EXCERPTED TEXT -

Columbus Regional Hospital is suing the Federal Emergency Management Agency in an attempt to recover $17.1 million in federal funds the hospital claims it is owed due to damages caused by a massive flood.
The June 2008 flood, designated a federal disaster, caused $167 million in damages and business income losses to the hospital, which did not fully reopen until nearly five months later.
The suit, filed Sept. 15 in U.S. District Court in Indianapolis, accuses FEMA of violating federal regulations, negligence and misrepresentation for failing to pay the full amount the hospital says it is owed.
Specifically, the complaint says “FEMA misapplied and misinterpreted federal law, falsely claiming CRH was seeking a ‘double recovery’ when it knew this was not the case, and CRH demonstrated this was not the case, several times.”
The lawsuit also alleges that FEMA hired unqualified employees who claimed the hospital was required to find used replacement medical equipment on eBay that failed to meet its standards.
The "double recovery" allegation lobbed by FEMA stems from the hospital’s recovery of its maximum insurance policy limit of $25 million that covered business income losses, property damage and other expenses.
The hospital used the funds for payroll expenses, emergency restoration services and general rebuilding and restoration, the lawsuit said.
But FEMA countered that the hospital’s federal reimbursement must be cut by 64 percent—$15.9 million—because of the insurance payment. The hospital also is requesting the court award it an additional $1.2 million for medical equipment it replaced, which brings the total claim to $17.1 million.
“FEMA has wrongfully sought to justify this additional $15,913,492.64 cut in aid by claiming that CRH improperly sought a ‘duplication of benefits’ for its flood losses in contradiction of the Stafford Act and FEMA’s Disaster Assistance Fact Sheet,” the suit said.
The flooding from nearby Haw Creek filled the hospital’s basement to the 12-foot ceiling and partially submerged the first floor.
Key medical equipment destroyed by the flood included radiology scanners, radiography and fluoroscopy systems, ultrasounds, cardiac catherization labs, stereotactic biopsy tables and biochemical analyzers.
The 225-bed hospital also lost employee records, training documents, reference books, diplomas, important phone numbers, as well as “precious photos.”

ASSIGNMENT 1 - In the article about Columbus Regional Hospital's lawsuit against FEMA, what total did the June 2008 flood cause in damages and business income losses to the hospital?
ASSIGNMENT 2 - From the article about Columbus Regional Hospital's lawsuit against FEMA, quote the passage that begins with the words containing "But FEMA countered" and ends with "and biochemical analyzers.".

DATASET SECTION -
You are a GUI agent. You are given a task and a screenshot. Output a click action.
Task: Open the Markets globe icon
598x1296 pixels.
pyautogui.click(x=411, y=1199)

TASK ANSWER 1 - $167 million

TASK ANSWER 2 -
But FEMA countered that the hospital’s federal reimbursement must be cut by 64 percent—$15.9 million—because of the insurance payment. The hospital also is requesting the court award it an additional $1.2 million for medical equipment it replaced, which brings the total claim to $17.1 million.
“FEMA has wrongfully sought to justify this additional $15,913,492.64 cut in aid by claiming that CRH improperly sought a ‘duplication of benefits’ for its flood losses in contradiction of the Stafford Act and FEMA’s Disaster Assistance Fact Sheet,” the suit said.
The flooding from nearby Haw Creek filled the hospital’s basement to the 12-foot ceiling and partially submerged the first floor.
Key medical equipment destroyed by the flood included radiology scanners, radiography and fluoroscopy systems, ultrasounds, cardiac catherization labs, stereotactic biopsy tables and biochemical analyzers.